» Problem
A faithful copy of every entry, with the pictures removed, is what is needed here.

» Source data
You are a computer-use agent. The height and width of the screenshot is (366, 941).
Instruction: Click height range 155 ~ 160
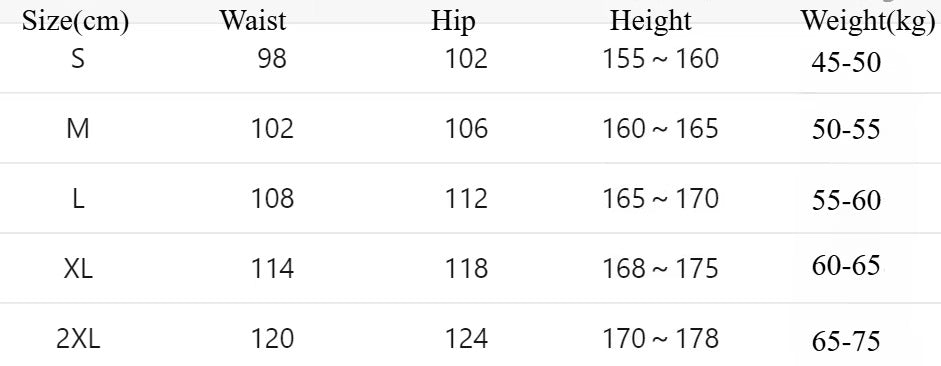(660, 59)
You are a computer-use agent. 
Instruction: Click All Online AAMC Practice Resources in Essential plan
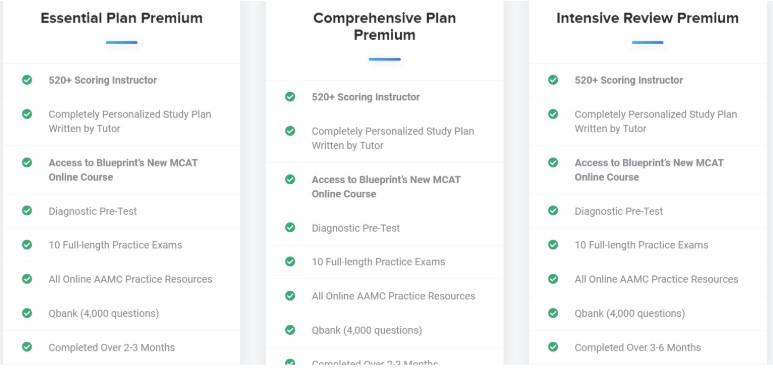click(x=130, y=279)
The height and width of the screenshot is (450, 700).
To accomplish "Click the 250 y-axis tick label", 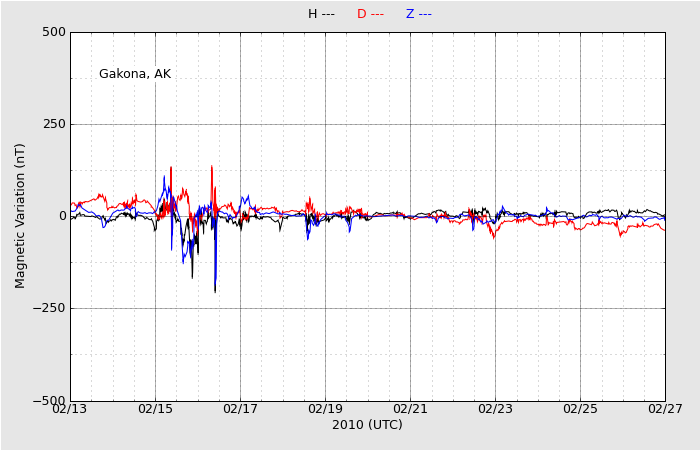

» Problem solution
You are a computer-use agent. The height and width of the screenshot is (366, 941).
Instruction: Click height range 155 ~ 160
(660, 59)
You are a computer-use agent. 
Instruction: Click All Online AAMC Practice Resources in Essential plan
click(x=130, y=279)
The height and width of the screenshot is (450, 700).
To accomplish "Click the 250 y-axis tick label", 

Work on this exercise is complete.